Task:
Rewrite all lines of the entries below, requests included, and multiply every coordinate in the answers by 1.85, rounding each result to a whole number with halves rounded up. Leave the pictures out of your output.

================

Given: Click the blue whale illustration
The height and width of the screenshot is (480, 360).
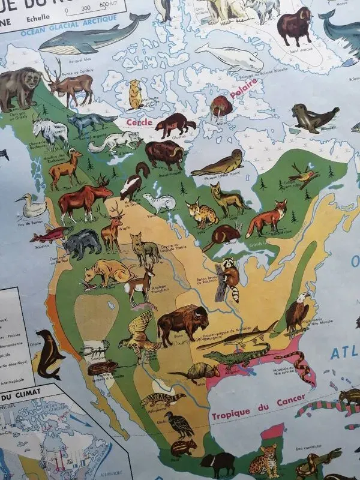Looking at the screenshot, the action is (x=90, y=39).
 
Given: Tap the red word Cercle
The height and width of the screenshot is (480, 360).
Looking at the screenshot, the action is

================

Solution for this task:
Given: Click the blue whale illustration
The height and width of the screenshot is (480, 360).
Looking at the screenshot, the action is (x=167, y=72).
 
Given: Tap the red word Cercle
The height and width of the screenshot is (480, 360).
Looking at the screenshot, the action is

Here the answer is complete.